More Mortality in the Sierra Nevada

Excerpts from “Why have all the trees been dying?” in a Lake Tahoe area paper [emphasis added]. I think this mortality will spread north in to the Cascades in Oregon and Washington.

Jonathan Cook-Fisher, District Ranger for the Tahoe National Forest in Truckee said, “It is happening from the west shore to the north. The fir trees are the first to go. There are some beetles, but the primary driver appears to be overstocked forest stands with drought conditions.”

Overstocked forests didn’t just happen in the last few years. It has been a growing (sorry couldn’t resist) problem for the past 100 years. Sierra Nevada forests (and forests throughout the west) have adapted to regular fires that were spurred by lightning storms. Trees adapted by growing rapidly and close together in an attempt to “out-grow” the fires. The lightning caused fires stayed low to the ground, burned out the brush and those swiftly growing young firs before the stands could get too thick, leaving a forest of primarily mature, bigger trees spread out around the forest. Fewer, large trees were better able to fend off pests and drought. 

In a scientific study in the Journal of Ecological Applications [2021] on the impact of tree mortality on wildfire severity entitled “Recent bark beetle outbreaks influence wildfire severity in mixed-confer forests of the Sierra Nevada,” Rebecca Wayman and Hugh Safford found: 

“Our analyses identified prefire tree mortality as influential on all measures of wildfire severity… All measures of fire severity increased as prefire mortality increased…Managers of historically frequent-fire forests will benefit from utilizing this information when prioritizing fuels reduction treatments in areas of recent tree mortality, as it is the first empirical study to document a relationship between prefire mortality and subsequent wildfire severity in these systems.”

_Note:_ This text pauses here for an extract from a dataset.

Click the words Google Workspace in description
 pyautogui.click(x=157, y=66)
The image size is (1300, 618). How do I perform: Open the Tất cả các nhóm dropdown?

4 thoughts on “More Mortality in the Sierra Nevada”

  1. I have to say, the message from the Ranger (who was a recreation and archeology specialist before becoming the ranger, if I recall correctly), is a bit more simplistic than what the silviculturalist states. The Ranger says the forest is too dense and it’s dry, so trees are dying. The silviculturlist attributes the morality to native dwarf mistletoe, annosus and cytospora (cytospora is a fungus that often infects red fir and white fir with dwarf mistletoe). There is no data to suggest that native dwarf mistletoe infection rates have been affected by past management and there is no way to rid a stand of dwarf mistletoe, other than to convert the stand to tree species that are not hosts to the type of mistletoe in the stand. Also, mechanical thinning can spread annosus and is likely one of the reasons the area has so much. Yes, dwarf mistletoe increases susceptibility to drought and beetles and I would agree that reduced density would help reduce the likelihood mistletoe-infected trees are killed by drought/beetles, but the issue is more complex than “it’s too dense and dry.”

  2. The fungi and dwarf mistletoe have always been present, but the stand density has increased, leaving trees less able to withstand these pathogens. The Sierras have been droughty, which makes it tougher for trees to survive. (FWIW, I worked on the El Dorado NF and lived in the Sierras many years ago).

  3. This “fewer larger” trees reminds me of the idea that no large trees should be cut as in the other thread.

    I also think that the idea that dead trees burn differently than living ones, and dead jackstrawed trees burn differently than standing ones, with different impacts, has been long known.